Cependant, bien incapable, lui, de voler comme l’hirondelle, il est bien forcé de naviguer dans une zone où les attaques de piraterie sont fréquentes. Une zone sous contrôle de la Task Force 150. Ta Ta Ta ! Déployée dans le cadre du dispositif « Enduring Freedom » cette force maritime d’environ une douzaine de navires, hélicoptères et avions de patrouille maritime (Atlantique 2) a pour mission la surveillance et le contrôle de la navigation commerciale dans le golfe d’Aden et le nord de l’océan Indien.
Son commandement est assuré par le contre-amiral français Jean-Louis Kérignard qui a succédé, le 25 février 2008, au commodore pakistanais Khan Hasham Bin Saddique. Pour son baptême, il est servi.
Dans cette région, comme dans le détroit de Malacca, les navires français bénéficient du contrôle naval volontaire (ou CNV). Selon les recommandations du Quai-d’Orsay, ils doivent « éviter la trop grande proximité des côtes somaliennes » (au passage notons que les assurances maritimes ne couvrent pas le risque si le navire est attaqué à moins de 75 milles du littoral). Sur un plan pratique, tout navire français doit s’identifier auprès du dispositif de contrôle naval volontaire, communiquer sa position toutes les 12 heures et, en cas de besoin, faire immédiatement appel aux marines nationales de la TF 150.
Dans ces conditions, on peut s’étonner que de misérables pirates somaliens se risquent à aller chercher leur proie jusqu’à plus de 200 milles de leurs côtes. Certes, la zone est vaste et nécessité fait loi, mais tout de même... Rejoindre discrètement un navire comme le Ponant, y prendre pied, s’en assurer la maîtrise, puis le « rapatrier » sur plus de 150 milles jusqu’en eaux territoriales somaliennes... En dépit des patrouilles aériennes, des navires de guerre qui sillonnent la zone en permanence et des moyens de surveillance hyper-sophistiqués dont dispose la coalition alliée.
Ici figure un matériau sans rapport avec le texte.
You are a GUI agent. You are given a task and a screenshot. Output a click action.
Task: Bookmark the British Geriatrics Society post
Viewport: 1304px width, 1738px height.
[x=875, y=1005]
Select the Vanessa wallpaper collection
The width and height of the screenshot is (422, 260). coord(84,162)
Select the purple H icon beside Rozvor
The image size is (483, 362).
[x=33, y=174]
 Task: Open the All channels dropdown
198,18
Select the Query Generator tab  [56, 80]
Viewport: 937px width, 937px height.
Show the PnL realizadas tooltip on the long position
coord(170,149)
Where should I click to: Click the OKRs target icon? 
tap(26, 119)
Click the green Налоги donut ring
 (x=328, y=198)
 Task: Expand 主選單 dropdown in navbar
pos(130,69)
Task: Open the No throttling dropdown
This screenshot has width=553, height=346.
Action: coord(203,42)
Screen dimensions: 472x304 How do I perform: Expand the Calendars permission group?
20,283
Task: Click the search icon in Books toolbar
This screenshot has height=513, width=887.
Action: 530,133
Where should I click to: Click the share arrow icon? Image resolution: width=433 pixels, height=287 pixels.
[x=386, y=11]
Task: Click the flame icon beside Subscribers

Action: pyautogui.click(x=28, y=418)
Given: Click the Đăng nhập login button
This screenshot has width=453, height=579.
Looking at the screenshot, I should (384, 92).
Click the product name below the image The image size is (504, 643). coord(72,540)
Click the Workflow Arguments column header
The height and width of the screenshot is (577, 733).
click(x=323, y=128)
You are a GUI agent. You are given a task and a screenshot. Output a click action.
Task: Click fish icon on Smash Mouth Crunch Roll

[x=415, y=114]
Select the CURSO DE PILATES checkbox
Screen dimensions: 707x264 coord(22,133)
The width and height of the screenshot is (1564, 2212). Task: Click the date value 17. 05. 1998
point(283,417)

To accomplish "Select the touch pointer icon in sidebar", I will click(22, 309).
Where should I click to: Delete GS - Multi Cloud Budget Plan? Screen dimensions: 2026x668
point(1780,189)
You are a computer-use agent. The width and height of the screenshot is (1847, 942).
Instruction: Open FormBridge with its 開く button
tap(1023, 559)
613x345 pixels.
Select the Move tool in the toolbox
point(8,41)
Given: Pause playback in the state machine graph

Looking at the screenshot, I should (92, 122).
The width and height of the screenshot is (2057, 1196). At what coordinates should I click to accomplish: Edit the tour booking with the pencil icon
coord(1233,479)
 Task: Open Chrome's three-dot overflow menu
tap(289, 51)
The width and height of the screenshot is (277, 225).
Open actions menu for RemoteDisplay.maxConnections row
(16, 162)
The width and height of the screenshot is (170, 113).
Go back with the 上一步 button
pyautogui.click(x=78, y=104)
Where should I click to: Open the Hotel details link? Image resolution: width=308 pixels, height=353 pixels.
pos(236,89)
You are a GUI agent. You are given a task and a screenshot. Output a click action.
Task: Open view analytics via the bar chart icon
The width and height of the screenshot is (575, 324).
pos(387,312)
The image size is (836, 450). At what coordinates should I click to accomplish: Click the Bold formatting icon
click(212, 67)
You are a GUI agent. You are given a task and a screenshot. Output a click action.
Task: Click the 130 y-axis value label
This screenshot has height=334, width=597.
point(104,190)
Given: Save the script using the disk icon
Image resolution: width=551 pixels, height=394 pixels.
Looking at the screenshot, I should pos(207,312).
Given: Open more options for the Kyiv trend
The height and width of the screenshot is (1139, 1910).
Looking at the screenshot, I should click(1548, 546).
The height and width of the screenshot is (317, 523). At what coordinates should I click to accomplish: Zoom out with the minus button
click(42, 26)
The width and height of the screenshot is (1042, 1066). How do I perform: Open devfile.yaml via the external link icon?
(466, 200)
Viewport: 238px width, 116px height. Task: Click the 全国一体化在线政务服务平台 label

C’est prestidigitateur... Lupinesque ! J’en vacille.
Peut-on seulement poser la question de la responsabilité de la Task Force 150 et de son commandement français dans cette affaire ? Où était-elle donc la cavalerie censée prévenir ce genre d’attaque ? C’était concours de boules, merguez et anisettes à gogo, le 4 avril, au camping de la TF 150 ? On repassait Pirates des Caraïbes sur écran géant ? Jack Sparrow contre le capitaine Nicolas Barbossa ?
Et où est-elle aujourd’hui ? Le Ponant fait route au sud le long des côtes du Puntland. Selon Hervé Morin « Il
est suivi dans les eaux somaliennes par le commandant Bouan, un aviso de la marine nationale, membre de la Task Force 150 ». Il avait été « survolé vendredi par un hélicoptère
militaire français pour s’assurer que des pirates étaient bien à bord, après avoir lancé son appel de détresse ». Soyons rassurés : les pirates étaient bien à bord. Et ils y sont
toujours. On en est sûrs. La situation est donc sous contrôle. Ouf !
Mais à quoi servent donc nos frégates, nos hélicoptères survoleurs, nos avisos suiveurs, tous ces épais blindages, avec d’énormes
hélices dehors et plein de missiles dedans, si cette gigantesque quincaillerie est incapable de bloquer une poignée de pirates avant qu’ils ne
passent à l’acte ?
Petit rappel : le coût des opérations extérieures (Opex) de la France battra cette année un record, selon le ministère de la
Défense : 850 millions d’euros, soit 390 millions de plus que les 460 millions prévus et inscrits au budget 2008 voté par les parlementaires.
Et, dans le même temps, notre déficit annoncé à 2,5 % du PIB (ce qui fait de la France le cancre de la classe euro) pourrait, selon les experts financiers, dépasser la barre fatidique des 3 % du
PIB.
Alors peut-on poser la question : elle file où notre caillasse militaire ? En bruits de belotes et rideaux de fumée
atlantistes ! Et notre armée ? Réintégrée en catimini au commandement intégré de l’Otan, postée aux intersections de l’infini, en Afghanistan, au Kosovo, au Tchad... Au Darfour et au
moulin ! Dévouée à lubrifier chaque rouage de l’axe du bien.
Ah scolopendres, vous voudriez la voir où elle serait plus utile à la protection des intérêts ou des ressortissants Français ? Niet ! Pour ça, faut plus compter sur elle. On organisera
une distribution de talismans à l’entrée du golfe d’Aden. Une patte de lapin par-ci, une racine de mandragore par-là... Question efficacité ça sera idem, en plus économe.
Aujourd’hui, la barbarie semble évoluer proportionnellement au nombre de militaires de l’« axe du bien » déployés pour la combattre.
L’Irak trempe dans un bain de sang permanent, en Afghanistan le taliban règne et le commerce de la drogue n’a jamais été aussi
prospère, le terrorisme est toujours bien présent, Ben Laden et mollah Omar aussi et dans le golfe d’Aden la piraterie progresse (selon le Centre d’information sur la piraterie du Bureau
maritime, en 2007, 154 personnes ont été prises en otages et 31 attaques recensées contre 10 l’année précédente). Mais à quoi donc, au fond, servent les militaires si la situation doit empirer
dès qu’ils interviennent ?
Dans ces conditions, on peut s’inquiéter quand on voit notre épée nationale prête à engager nos soldats aux quatre coins de l’univers habité, quand on l’entend apostropher les barbares, plus tutti frutti que jamais, laïusseur émérite d’un pays qui peut se vanter d’en posséder de fameux, bien engagé derrière les oreilles, œil de basilic et naseau fumant du dragon au saut du nid.
Mais à force de la brumiser en pet du cul amerloque, il en fera quoi de notre armée ? A quel prix et pour quels résultats ? Ruineuses déconfitures et piteux naufrages ? Des mètres cubes de vent... l’énergie dérisoire d’un tractopelle brassant le vide intersidéral nulle part entre la Grande Ourse et Sirius.
On en viendrait à regretter l’époque bling-bling et croisière sur le Nil, son lot de comédies mineures, de petites pitreries, aimables, bénignes, genre mondain, qui nous occupaient un temps, à moindres frais, et nous amusaient même, parfois. Pour l’heure, il ne nous reste plus qu’à être solidaires des marins du Ponant, jusqu’au bout du monde, en espérant un dénouement heureux à cette couillonnade en haute mer.